■ **Action item**
Transcribe the data that follows without changing a word, and omit the pictures.

■ **Dataset entries**
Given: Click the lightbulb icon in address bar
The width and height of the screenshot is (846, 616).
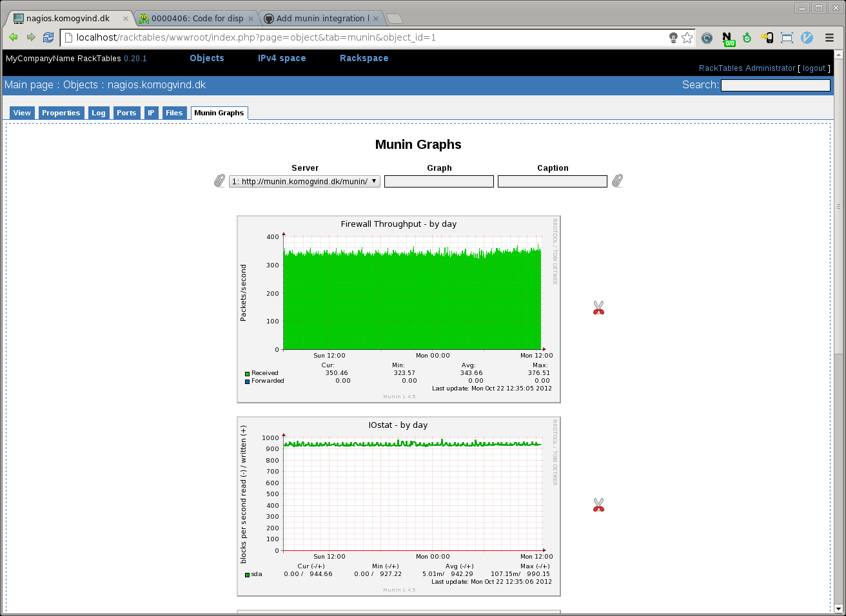Looking at the screenshot, I should (673, 38).
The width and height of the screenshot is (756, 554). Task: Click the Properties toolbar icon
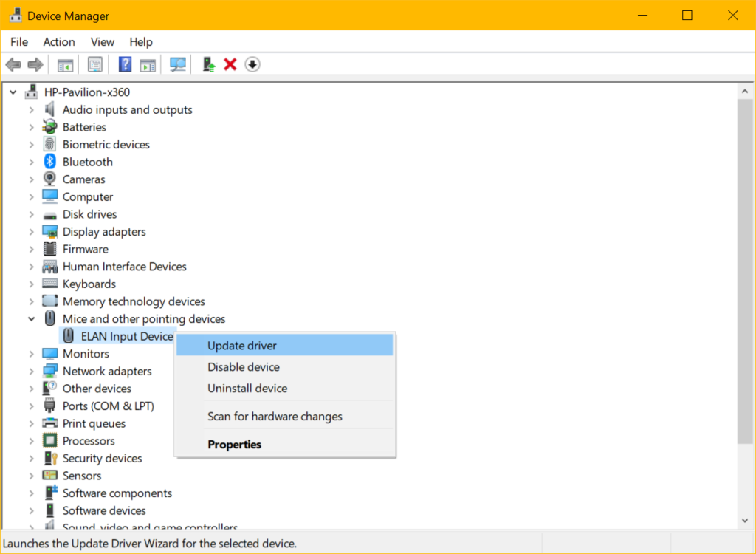click(95, 65)
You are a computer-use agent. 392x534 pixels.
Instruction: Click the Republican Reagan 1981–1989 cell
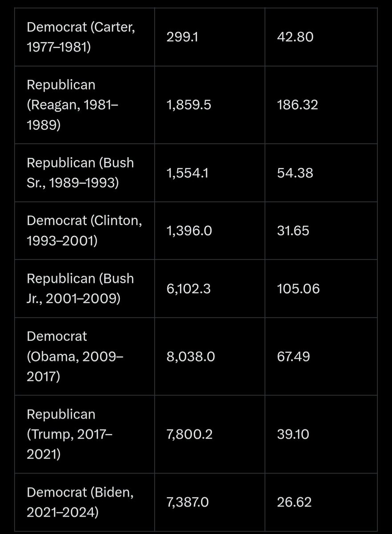(x=85, y=105)
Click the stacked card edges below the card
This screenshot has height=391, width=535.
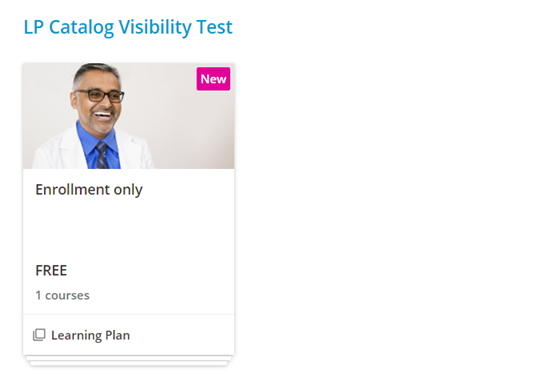[x=129, y=361]
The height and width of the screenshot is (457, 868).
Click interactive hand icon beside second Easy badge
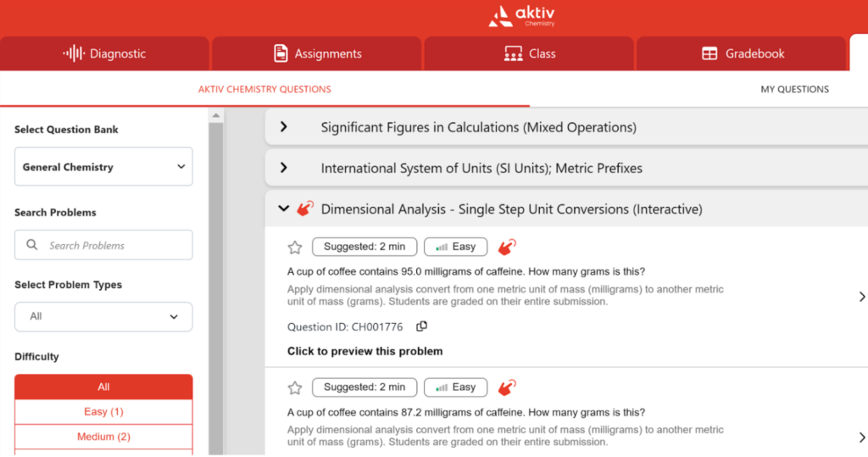click(x=507, y=387)
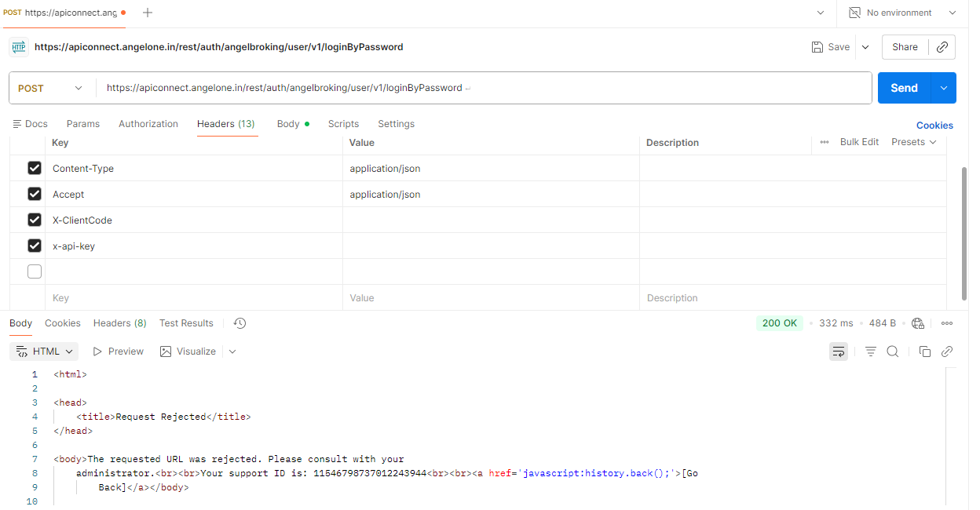Image resolution: width=980 pixels, height=510 pixels.
Task: Open the HTML response format dropdown
Action: click(45, 352)
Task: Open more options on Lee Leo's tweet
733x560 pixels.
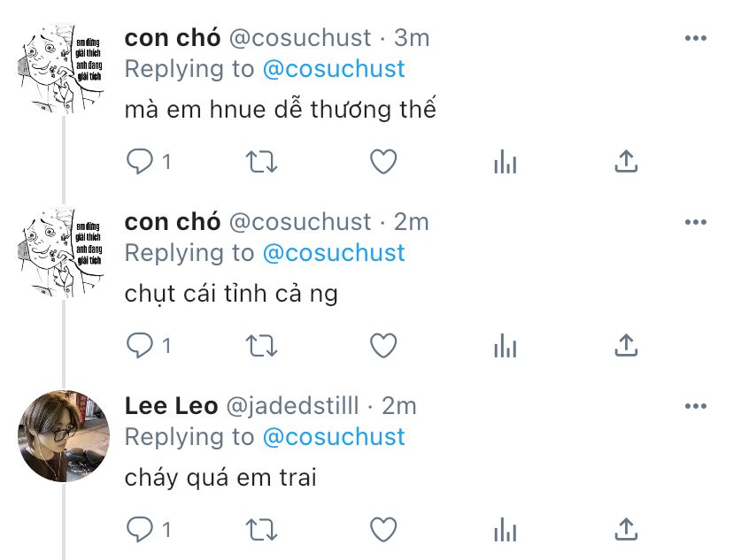Action: tap(696, 406)
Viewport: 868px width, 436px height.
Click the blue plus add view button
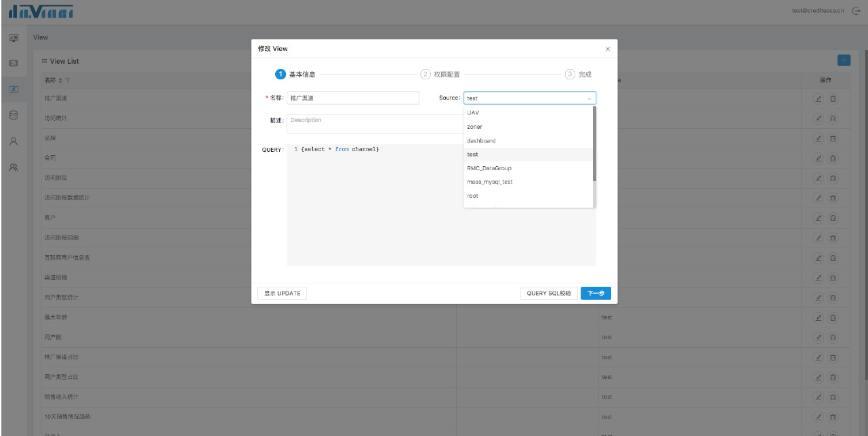click(844, 60)
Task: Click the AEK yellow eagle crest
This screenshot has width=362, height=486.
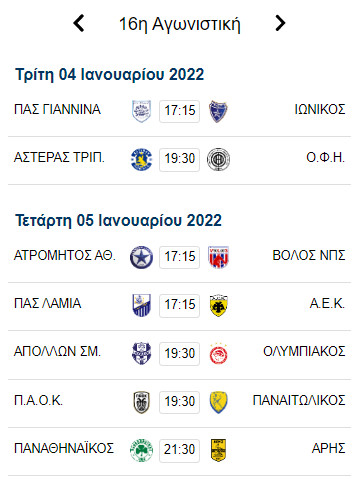Action: (218, 305)
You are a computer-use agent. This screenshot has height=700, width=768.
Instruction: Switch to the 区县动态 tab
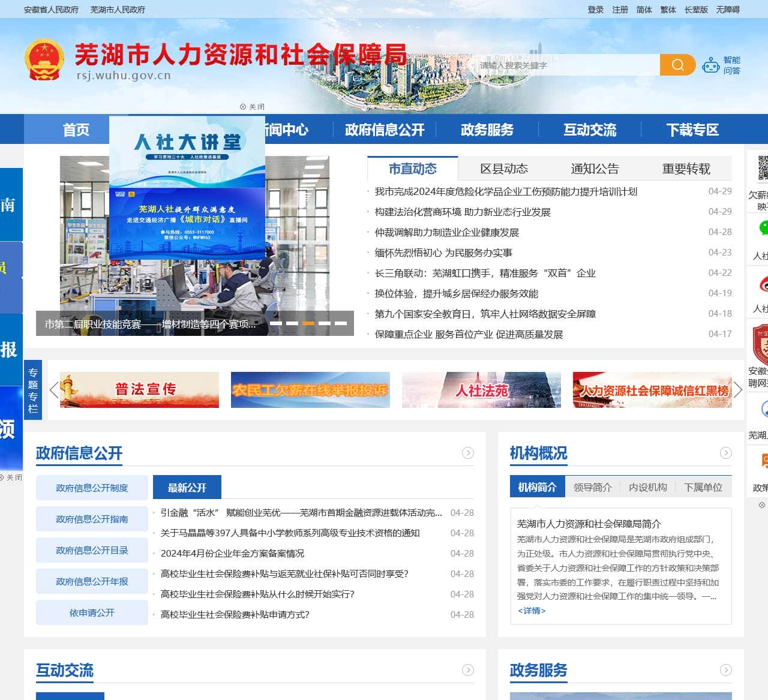coord(503,169)
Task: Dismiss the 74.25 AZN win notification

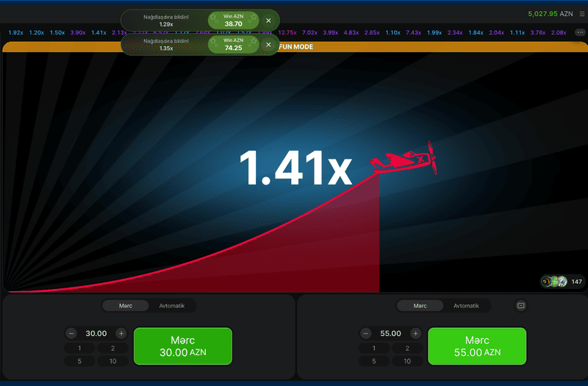Action: tap(268, 45)
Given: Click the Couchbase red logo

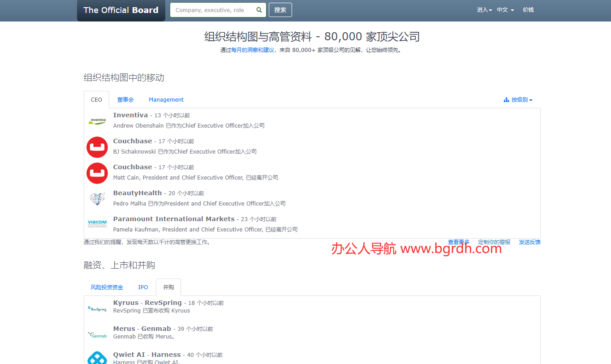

■ **Solution**
Given: Click the lightbulb icon in address bar
The width and height of the screenshot is (846, 616).
Looking at the screenshot, I should (673, 38).
The width and height of the screenshot is (756, 554). Task: Click the Properties toolbar icon
click(95, 65)
You are a computer-use agent. 392x534 pixels.
Instruction: Click the Republican Reagan 1981–1989 cell
(x=85, y=105)
Click the stacked card edges below the card
This screenshot has height=391, width=535.
[x=129, y=361]
The height and width of the screenshot is (457, 868).
Click interactive hand icon beside second Easy badge
click(x=507, y=387)
Image resolution: width=980 pixels, height=510 pixels.
Task: Open the HTML response format dropdown
Action: click(45, 352)
Task: Open more options on Lee Leo's tweet
733x560 pixels.
Action: tap(696, 406)
Viewport: 868px width, 436px height.
Click the blue plus add view button
click(844, 60)
Task: Click the AEK yellow eagle crest
This screenshot has width=362, height=486.
Action: (218, 305)
You are a computer-use agent. This screenshot has height=700, width=768.
Instruction: Switch to the 区县动态 tab
coord(503,169)
Task: Dismiss the 74.25 AZN win notification

Action: tap(268, 45)
Given: Click the Couchbase red logo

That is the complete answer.